Verifying the embedded BOM
mcptest sbom --verify
re-hashes the embedded BOM bytes at runtime and compares against the SHA-256 the build stamped in. On match it prints:
mcptest sbom: embedded BOM verified
sha256 : <hash>
components : <count>
and exits 0. On mismatch it prints the expected and actual hashes and exits 2.
What this check proves and does not prove:
- It proves the embedded BOM bytes in the running binary match the bytes the build wrote. A modified copy where someone swapped the JSON for a shorter list of "trusted" deps would fail this check.
- It does not prove the binary itself matches a published release. The hash is computed by the same binary that contains the bytes; a determined attacker who rebuilt
build.rsto lie would defeat it.
To verify the binary matches a published release, use the signed release artifacts. Every release ships cosign signatures and a SLSA provenance attestation:
cosign verify-blob \
--certificate-identity-regexp '/soapbucket/mcptest/' \
--certificate-oidc-issuer 'https://token.actions.githubusercontent.com' \
--signature mcptest.sig \
mcptest
gh attestation verify mcptest --repo soapbucket/mcptest
The first command verifies the binary was signed by the mcptest release workflow identity. The second confirms the SLSA provenance: this exact binary was built from this exact commit by this exact GitHub Actions workflow.
Reproducibility
The BOM omits its timestamp field unless SOURCE_DATE_EPOCH is set in the build environment. With Cargo.lock committed and pinned and the rust toolchain pinned, two clean builds on the same machine produce byte-identical SBOMs (and the same bom.sha256). The CI release workflow sets SOURCE_DATE_EPOCH from the tagged commit's date so the published BOM is reproducible from the same commit.
File this under
- A new dep added to
Cargo.lockshows up automatically in the next build's BOM. The build script reruns onCargo.lockchanges. - A dep removed from
Cargo.lockdrops out automatically. - The
NOTICEfile at the workspace root is the human-readable attribution counterpart; the CycloneDX BOM is the machine-readable one. Both must be in sync withCargo.lock.

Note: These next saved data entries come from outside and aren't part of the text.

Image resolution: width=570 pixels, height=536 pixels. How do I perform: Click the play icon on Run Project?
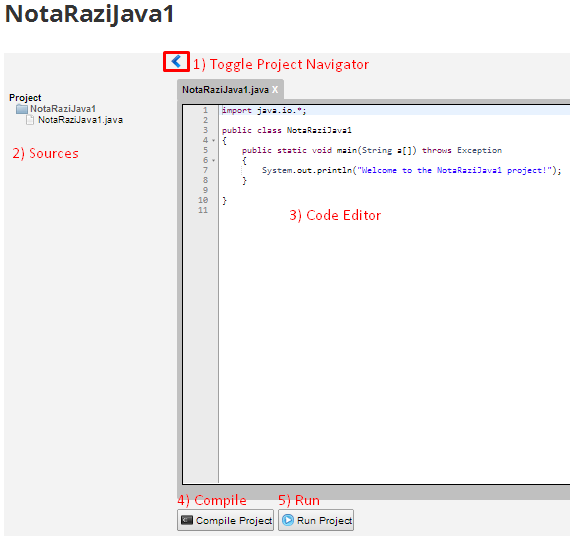[x=288, y=520]

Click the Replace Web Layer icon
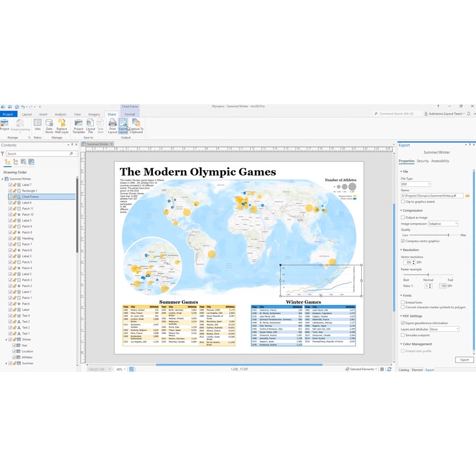[x=61, y=126]
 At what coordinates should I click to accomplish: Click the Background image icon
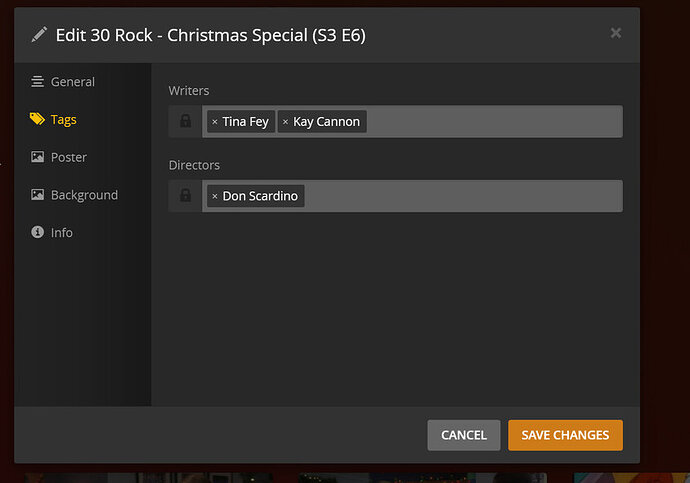37,195
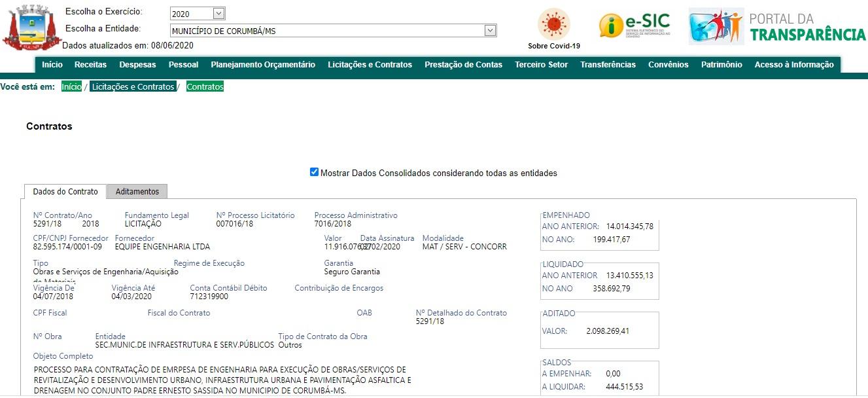This screenshot has height=398, width=868.
Task: Click the Contratos breadcrumb link
Action: point(205,87)
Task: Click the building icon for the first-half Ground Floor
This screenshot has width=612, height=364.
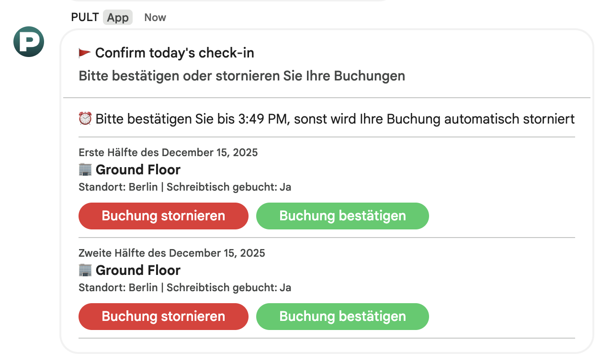Action: (x=85, y=170)
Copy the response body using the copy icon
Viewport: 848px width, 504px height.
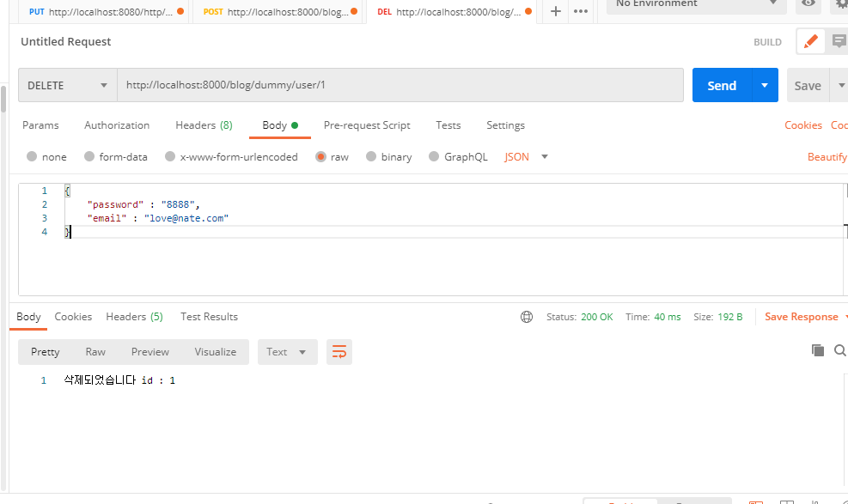[817, 350]
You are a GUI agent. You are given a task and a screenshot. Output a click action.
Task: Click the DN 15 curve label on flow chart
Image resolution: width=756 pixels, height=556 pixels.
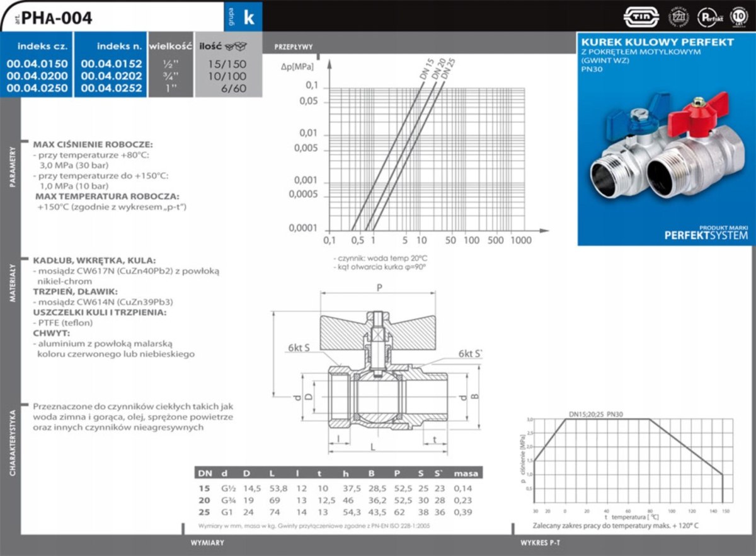[427, 69]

What is intentionally out of scope
- SPDX format: the CycloneDX BOM converts to SPDX via
cyclonedx-cli convert --output-format spdx_json; we do not embed a second copy. - Vulnerability data: an SBOM lists components, not CVEs. Run the output through a scanner (Trivy, Grype, OSV-Scanner) for vuln signal.
- Runtime library calls: this is a Rust binary statically linked against the listed crates; there is no plugin loader and no dlopen at runtime, so the build-time list is the runtime list.